I recall another meeting with him in 1974—a couple of months before he re-assumed power when he talked about “serious distortions in our secular outlook”. He reminded me: “Kashmir Valley’s population is overwhelmingly Muslim and sometimes a Hindu outlook of some people finds it hard to live as a minority even in one State.” He explained: “It may not be conscious communalism, yet deep below—it makes them suspicious of others.” And he added. “This induces a psyche of assuming a monopoly of patriotism and love for the country.”

Sustained talk of ‘suspicion’ upsets Kashmiris as it would any self-respecting people anywhere. In my first meeting with him in June this year he had asked: “Why are we always looked at like this? We have fought far more for Kashmir’s integration with India than anyone else.” And then, he added with a touch of sarcasm: “How many Kashmiris were involved in the Samba conspiracy case anyway?”

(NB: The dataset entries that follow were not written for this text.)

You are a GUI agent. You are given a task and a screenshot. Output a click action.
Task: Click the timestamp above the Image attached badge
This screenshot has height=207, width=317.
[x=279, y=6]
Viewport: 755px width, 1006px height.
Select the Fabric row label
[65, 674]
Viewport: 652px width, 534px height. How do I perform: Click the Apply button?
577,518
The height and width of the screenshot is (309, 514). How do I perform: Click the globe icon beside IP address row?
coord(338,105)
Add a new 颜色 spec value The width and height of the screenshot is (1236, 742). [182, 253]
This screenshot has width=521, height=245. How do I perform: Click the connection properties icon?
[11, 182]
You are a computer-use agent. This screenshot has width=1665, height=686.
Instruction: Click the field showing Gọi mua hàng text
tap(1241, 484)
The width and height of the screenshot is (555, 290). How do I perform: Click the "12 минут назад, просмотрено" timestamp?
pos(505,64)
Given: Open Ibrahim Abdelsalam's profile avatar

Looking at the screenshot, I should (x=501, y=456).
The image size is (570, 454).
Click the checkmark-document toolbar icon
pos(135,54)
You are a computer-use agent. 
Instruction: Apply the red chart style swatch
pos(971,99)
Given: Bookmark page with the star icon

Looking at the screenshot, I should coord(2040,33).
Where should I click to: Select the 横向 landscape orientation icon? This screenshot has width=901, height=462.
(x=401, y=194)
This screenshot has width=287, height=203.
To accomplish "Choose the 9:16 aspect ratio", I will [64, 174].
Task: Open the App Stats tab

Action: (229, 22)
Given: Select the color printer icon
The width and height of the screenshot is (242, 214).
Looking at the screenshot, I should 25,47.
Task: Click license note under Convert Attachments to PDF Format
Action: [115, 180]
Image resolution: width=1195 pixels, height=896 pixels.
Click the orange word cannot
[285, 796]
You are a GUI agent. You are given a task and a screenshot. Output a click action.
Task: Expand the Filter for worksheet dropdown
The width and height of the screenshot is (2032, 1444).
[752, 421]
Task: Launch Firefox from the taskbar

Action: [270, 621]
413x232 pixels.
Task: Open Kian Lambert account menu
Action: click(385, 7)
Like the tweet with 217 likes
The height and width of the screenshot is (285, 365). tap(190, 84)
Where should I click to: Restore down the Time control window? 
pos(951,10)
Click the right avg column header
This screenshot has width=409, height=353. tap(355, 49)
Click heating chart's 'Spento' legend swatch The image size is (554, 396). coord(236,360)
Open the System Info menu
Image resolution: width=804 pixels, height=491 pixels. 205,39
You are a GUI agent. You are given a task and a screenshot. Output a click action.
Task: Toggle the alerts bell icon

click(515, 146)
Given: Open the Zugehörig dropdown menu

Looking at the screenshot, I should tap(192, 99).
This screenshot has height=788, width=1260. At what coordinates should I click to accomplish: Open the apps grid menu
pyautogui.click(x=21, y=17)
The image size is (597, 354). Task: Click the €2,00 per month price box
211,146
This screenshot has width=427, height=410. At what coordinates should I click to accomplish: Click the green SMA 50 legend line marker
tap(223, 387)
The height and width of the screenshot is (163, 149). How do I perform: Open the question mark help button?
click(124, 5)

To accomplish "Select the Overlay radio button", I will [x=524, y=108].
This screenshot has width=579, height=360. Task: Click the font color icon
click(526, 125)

SOME people found Sheikh Sahib enigmatic, self-contradictory. This may be because they judged him not as a Kashmiri patriot whose love for the rest of India was an extension of his love for his own people whose very identity he had resurrected from a heap of debris left behind by History.

He had a peer—somewhat similarly placed—Khan Abdul Ghaffar Khan. Both of them have suffered the torments of mis-judgement by their fellow countrymen.

I did not realise on June 17 that it was to be our last meeting. As I took leave of him, I got a deep feeling as if he was telling me a part of his testament: an enlightened concept of a secular-federal culture.

On Farooq has fallen a very large mantle and he has to grow a lot to fill it. Kashmir’s polity remains difficult; in this he will have to quickly acquire a large part of his father’s insight and outlook.

But the future does not depend upon him alone. What are the policy objectives of the Central leadership?

Delhi must realise that attempts to ‘stoogise’ Farooq or covertly undermine Article 370 of the Constitution will be counter-productive. Jamat-i-Islami and its cultural roots are not informidable. It can be countered effectively by a leadership whom Kashmiris respect for its commitment to their interests.

The experience of 1953-75 should make us see that even men of stature like Bakshi and Sadiq found it hard to build a credible base since the highly politicised Valley does not accept anyone whom they suspect to be under the thumb of Delhi or who derives his strength from anywhere else but the soil of Kashmir. Farooq will have to balance his credibility at home with acceptance at Delhi. It is a delicate act.

What role will the Congress-I play in the Valley? Perhaps some of them will soon pressurise the Centre to find them a seat on the State’s Treasury Benches. Minus their personal credibility and with the image of being ‘anti-Abdullah’ they can only harm Farooq. But then in the Congress ranks there is a far-sighted statesman—Syed Mir Qasim. In all these years, despite serious denigration, he has kept his nerves and retained his clear sight and has thus sustained a credible base in the minds of his own people. Sheikh Sahib also told me that he had a great deal of respect for Mir Qasim and had offered to send him to the Rajya Sabha last year. The offer was not accepted by the High Command in Delhi for rather odd reasons.

Farooq and Mir Qasim standing together can form an effective nuclei of leadership. The organi-sational structure can, of course, be moulded to suit the national needs.